- [Collected data entries]:
□ □ □ □ □ □ □
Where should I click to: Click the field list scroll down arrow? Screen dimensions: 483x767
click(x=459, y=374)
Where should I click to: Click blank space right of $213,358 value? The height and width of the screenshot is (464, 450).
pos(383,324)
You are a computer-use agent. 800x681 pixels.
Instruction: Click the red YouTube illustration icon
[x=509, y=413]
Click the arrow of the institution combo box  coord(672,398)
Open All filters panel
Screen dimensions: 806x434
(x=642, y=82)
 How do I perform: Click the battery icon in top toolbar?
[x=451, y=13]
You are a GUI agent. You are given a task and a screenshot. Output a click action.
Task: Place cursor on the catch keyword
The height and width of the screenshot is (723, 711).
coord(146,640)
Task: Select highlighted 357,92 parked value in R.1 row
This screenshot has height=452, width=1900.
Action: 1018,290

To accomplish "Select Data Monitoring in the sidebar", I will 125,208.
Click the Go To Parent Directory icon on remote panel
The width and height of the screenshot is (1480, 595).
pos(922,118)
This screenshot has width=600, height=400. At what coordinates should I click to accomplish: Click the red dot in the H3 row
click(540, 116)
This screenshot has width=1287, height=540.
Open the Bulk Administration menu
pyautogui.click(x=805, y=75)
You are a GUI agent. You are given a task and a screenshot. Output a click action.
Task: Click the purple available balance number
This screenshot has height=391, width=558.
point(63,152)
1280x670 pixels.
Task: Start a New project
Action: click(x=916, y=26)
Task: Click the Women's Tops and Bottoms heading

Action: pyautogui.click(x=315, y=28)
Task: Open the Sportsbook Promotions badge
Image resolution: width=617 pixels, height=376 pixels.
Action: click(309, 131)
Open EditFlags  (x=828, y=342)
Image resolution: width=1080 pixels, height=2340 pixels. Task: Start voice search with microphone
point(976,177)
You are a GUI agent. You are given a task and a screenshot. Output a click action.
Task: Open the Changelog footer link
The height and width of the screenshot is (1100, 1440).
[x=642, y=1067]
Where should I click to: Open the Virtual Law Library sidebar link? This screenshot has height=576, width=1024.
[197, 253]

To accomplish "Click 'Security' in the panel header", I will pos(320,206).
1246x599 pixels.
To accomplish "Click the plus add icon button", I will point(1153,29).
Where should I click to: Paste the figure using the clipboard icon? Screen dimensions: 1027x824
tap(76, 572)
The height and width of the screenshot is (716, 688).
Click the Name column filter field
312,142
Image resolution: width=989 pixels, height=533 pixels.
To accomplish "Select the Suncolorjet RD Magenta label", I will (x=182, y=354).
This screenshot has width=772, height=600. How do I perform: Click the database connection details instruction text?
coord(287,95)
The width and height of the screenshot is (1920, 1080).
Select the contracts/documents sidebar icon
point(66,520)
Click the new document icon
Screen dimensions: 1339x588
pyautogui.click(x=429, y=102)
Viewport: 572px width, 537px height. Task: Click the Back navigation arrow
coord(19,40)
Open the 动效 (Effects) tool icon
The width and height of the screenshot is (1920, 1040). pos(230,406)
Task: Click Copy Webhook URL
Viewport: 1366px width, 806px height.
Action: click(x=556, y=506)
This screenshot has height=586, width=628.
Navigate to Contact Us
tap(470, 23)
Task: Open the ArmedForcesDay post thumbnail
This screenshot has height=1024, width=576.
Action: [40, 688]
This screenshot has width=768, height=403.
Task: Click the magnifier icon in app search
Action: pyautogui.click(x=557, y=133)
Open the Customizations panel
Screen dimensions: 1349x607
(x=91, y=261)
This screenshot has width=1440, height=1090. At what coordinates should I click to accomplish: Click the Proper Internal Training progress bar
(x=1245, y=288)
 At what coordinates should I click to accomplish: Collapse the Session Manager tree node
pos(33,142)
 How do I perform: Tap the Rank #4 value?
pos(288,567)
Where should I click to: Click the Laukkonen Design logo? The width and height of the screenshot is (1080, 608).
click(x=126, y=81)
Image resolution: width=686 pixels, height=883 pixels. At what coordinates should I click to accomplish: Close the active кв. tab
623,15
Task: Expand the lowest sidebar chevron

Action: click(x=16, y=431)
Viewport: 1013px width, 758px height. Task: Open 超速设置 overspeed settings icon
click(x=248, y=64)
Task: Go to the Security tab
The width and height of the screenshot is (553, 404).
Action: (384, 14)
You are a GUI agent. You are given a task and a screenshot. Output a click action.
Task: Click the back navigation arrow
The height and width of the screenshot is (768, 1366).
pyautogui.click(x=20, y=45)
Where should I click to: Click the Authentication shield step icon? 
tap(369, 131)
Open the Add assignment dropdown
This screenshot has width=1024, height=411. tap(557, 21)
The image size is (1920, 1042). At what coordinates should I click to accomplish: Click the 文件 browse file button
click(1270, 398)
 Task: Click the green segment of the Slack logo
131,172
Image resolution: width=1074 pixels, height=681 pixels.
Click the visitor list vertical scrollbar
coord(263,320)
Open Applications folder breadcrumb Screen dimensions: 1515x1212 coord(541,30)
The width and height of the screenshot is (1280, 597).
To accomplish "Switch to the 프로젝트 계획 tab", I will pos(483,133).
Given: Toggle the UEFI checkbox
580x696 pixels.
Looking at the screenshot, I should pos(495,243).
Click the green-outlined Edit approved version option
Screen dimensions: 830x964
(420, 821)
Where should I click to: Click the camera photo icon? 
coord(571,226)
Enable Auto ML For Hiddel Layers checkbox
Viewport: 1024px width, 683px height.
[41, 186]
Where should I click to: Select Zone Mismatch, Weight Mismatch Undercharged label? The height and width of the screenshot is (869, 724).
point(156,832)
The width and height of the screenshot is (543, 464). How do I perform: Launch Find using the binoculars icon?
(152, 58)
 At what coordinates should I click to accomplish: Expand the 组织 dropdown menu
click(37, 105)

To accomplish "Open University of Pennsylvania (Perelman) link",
□ □ □ □ □ □ □
Select the lines from the entries that include the word "Security".

- [Exercise answer]:
To accomplish "Click 'Security' in the panel header", I will pos(320,206).
Task: Go to the Security tab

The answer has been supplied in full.